The ruling makes clear that the person who sets up the trust – the grantor – can pay the annual income taxes owed by the trust without the payment being treated as an addition taxable gift to the beneficiaries of the trust (say, the grantor’s children or grandchildren). In addition, the ruling explains how trust documents should be worded to avoid the horrendous result of having all of the assets in a trust included in the grantor’s estate when he/she dies.

“It’s a big ruling for people who have a lot of money and want to get it to future generators,” says Jere Doyle, senior director of Mellon Financial’s (nyse:MEL – news – people) Private Wealth Management Group.

How big? The way the math works, after 20 years of the grantor paying the income taxes for the trust, there could be twice as much in the trust as there would be if the trust paid its own taxes, says Bernard Kent, a tax partner with PricewaterhouseCoopers in Detroit.

Grantor trusts are the bread and butter of estate planning for families with $5 million-plus in assets. It’s common for a husband and wife to each set up a $1 million grantor trust to take advantage of the amount any individual can give away over his or her lifetime gift-tax-free. (That’s in addition to the annual gifts up to $11,000 you can make gift-tax free to as many recipients as you like.)

In a basic grantor trust, the grantor puts $1 million in cash or assets into a trust – often choosing assets such as initial public offering stock expected to appreciate a lot – and the money in the trust goes to the trustee after the grantor die. A traditional trust itself pays taxes on its trust income while the assets grow. Or if the money is distributed, the beneficiaries pay the taxes. However, in the grantor trust version, the grantor pays the taxes. However, in the grantor trust version, the grantor pays the taxes on the income. This has two benefits: First, the money builds up faster; plus, the grantor is getting additional money out of his or her taxable estate.

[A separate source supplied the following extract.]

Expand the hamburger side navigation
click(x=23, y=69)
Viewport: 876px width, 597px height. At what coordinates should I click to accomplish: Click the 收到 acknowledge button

Estate Planners have been using grantor trusts for the past two decades, but the always had to warn clients that the IRS might consider the income tax payments by the grantor to be further taxable gifts to the beneficiaries of the trust. Worse, if the trust were required to reimburse the grantor for taxes paid, that could arguably cause the assets of the trust to be included in the grantor’s estate, essentially killing the whole strategy.

The new IRS ruling, technically a “revenue ruling” that applies to all taxpayers, puts both these fears to rest. The IRS blesses the indirect gift – the payment of income taxes – from the grantor to the trust. And it says that if the trustee has the ability, but not the obligation, to repay the grantor for the income taxes that the grantor pays on behalf of the trust, then the trust assets will generally not be included in the grantor’s estate. “you can sleep at night now that you know this is the government’s position,” says Doyle.

The ruling also applies to special kinds of grantor trusts, such as a generation-skipping trust, which is designed o avoid taxes at the grantor’s children’s deaths, as well as a grantor-retained annuity trust, where the grantor can transfer any amount of property betting that it will grow faster that the payments he is required to received back from the trust over a period of years.

The ruling is a boon for clients served by the high-net-worth groups of companies like Mellon Financial, J.P. Morgan Chase (nyse: JPM – news – people) and Merrill Lynch (nyse: MER – news – people) whose wealth planners help set up these kinds of trusts.

One caveat: The IRS noted that is the trust has the ability to reimburse the grantor for taxes paid – plus there are other factors such as giving the grantor the power to remove the trustees and name the grantor as successor trustee – you could have an estate tax inclusion problem. “If you have the wrong language in your trust, the game is over,” warns Robert S. Keebler, an accountant with Virchow Krause & Co. in Green Bay, Wis.

So if you set up a new trust, make sure you word it right. What if you have an old trust that requires reimbursement of taxes? Don’t worry. The estate tax inclusion provision applies only to trust created on or after October 4, 2004.